### TEXT PASSAGE
----

25 July: a fortnightly round up ….

Last week's round up was rather delayed so we thought instead we'd do a longer fortnightly round up - some really interesting reads and listens below.

Festival contributor Claire Connolly of UCC wrote in the Irish Times about the power of literature in a time of global pandemic. We are looking forward to hearing Claire's contribution to our digital festival, as part of a History Hedge School on Ireland, Empire and the Sea. This will be on our website from 8 August and via History Ireland.

On a related topic of pandemics (unavoidable really), The Irish Story's most recent podcast is about how the terrible Sligo cholera epidemic in 1832 inspired Bram Stoker, the author of Dracula. Stoker's mother Charlotte Thornley survived the epidemic and told her son stories of that time. We have previously posted a link to an article on the London Library's website about the books Stoker consulted in that library while researching the same book.

In the Irish Times earlier in the month Marie Coleman of QUB discussed events in the north a century ago. 21 July 2020 marked 100 years since the beginning of the expulsion of an estimated 7000 workers from Belfast's shipyards and other manufacturing industries in the city - all these workers were Catholics or socialists. The Irish Story also had an article on the violence in Belfast in July 1920.

On the theme of the revolutionary period, RTE Radio 1 broadcast a fascinating documentary on 18 July - The Little Shop of Secrets - about Nora and Sheila Wallace, whose newsagents shop in Cork City played a crucial role in the War of Independence in Cork.

The Ports Past and Present project, partly based in UCC, always has interesting material on its blog. This article by Elizabeth Edwards caught our eye, looking at the experience of women crossing between Ireland and Wales. Mary Wollstonecraft had a calm crossing from Holyhead to Dublin in 1786 and found herself lost in a sea of thoughts. The crossing was a less positive, and sometimes positively dangerous, time for others who feature in the article.

Over the summer the Dictionary of Irish Biography has been highlighting individual stories by theme - so far they have had rogues and now they are focusing on explorers. Those featured include aviator Lady Heath (pictured below), astronomer Annie Maunder, William Lamport, apparently the inspiration for Zorro and Thomas Heazle Parke, who was the first Irishman to cross Africa and once "saved a man's life by sucking arrow poison from his wound". How could you not want to read more here ?!

And finally, RTE Brainstorm had an article on the always intriguing topic of Sheela-na-Gigs, mysterious medieval carvings of female figures with prominent vulvas and breasts, which are found in Ireland, Britain and continental Europe.

----

### Stored data
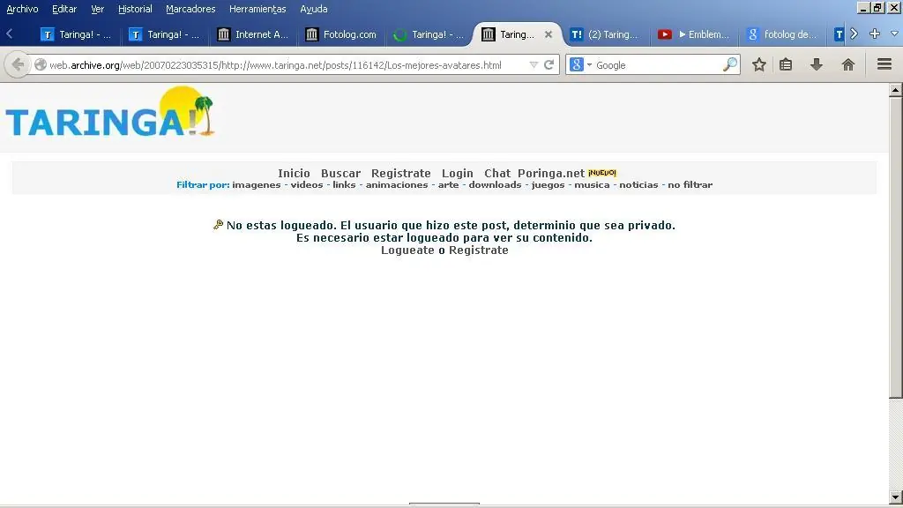Expand the address bar history dropdown
The image size is (903, 508).
coord(534,64)
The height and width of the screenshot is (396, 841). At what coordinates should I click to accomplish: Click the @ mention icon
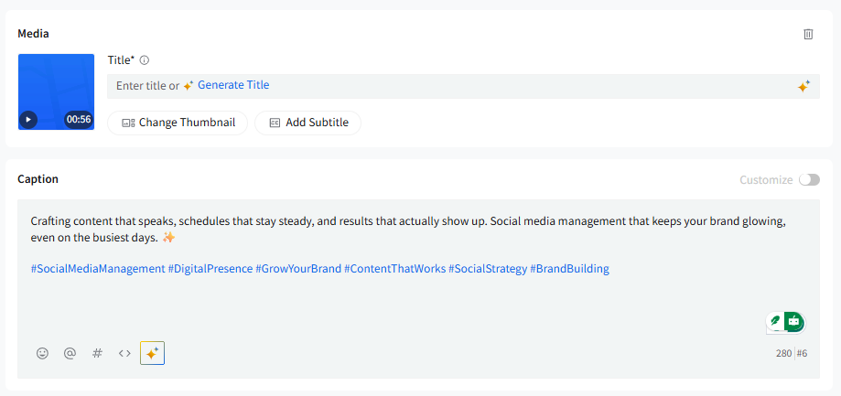(70, 353)
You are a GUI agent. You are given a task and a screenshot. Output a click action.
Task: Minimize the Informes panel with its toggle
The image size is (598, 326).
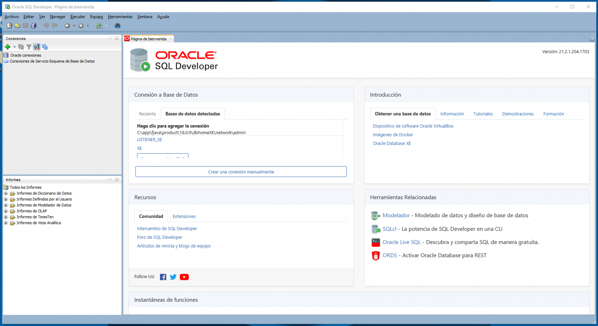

----

### TASK PROMPT
According to the fortnightly round-up, who had a calm crossing from Holyhead to Dublin in 1786?

### OUTPUT OF THE EXERCISE
Mary Wollstonecraft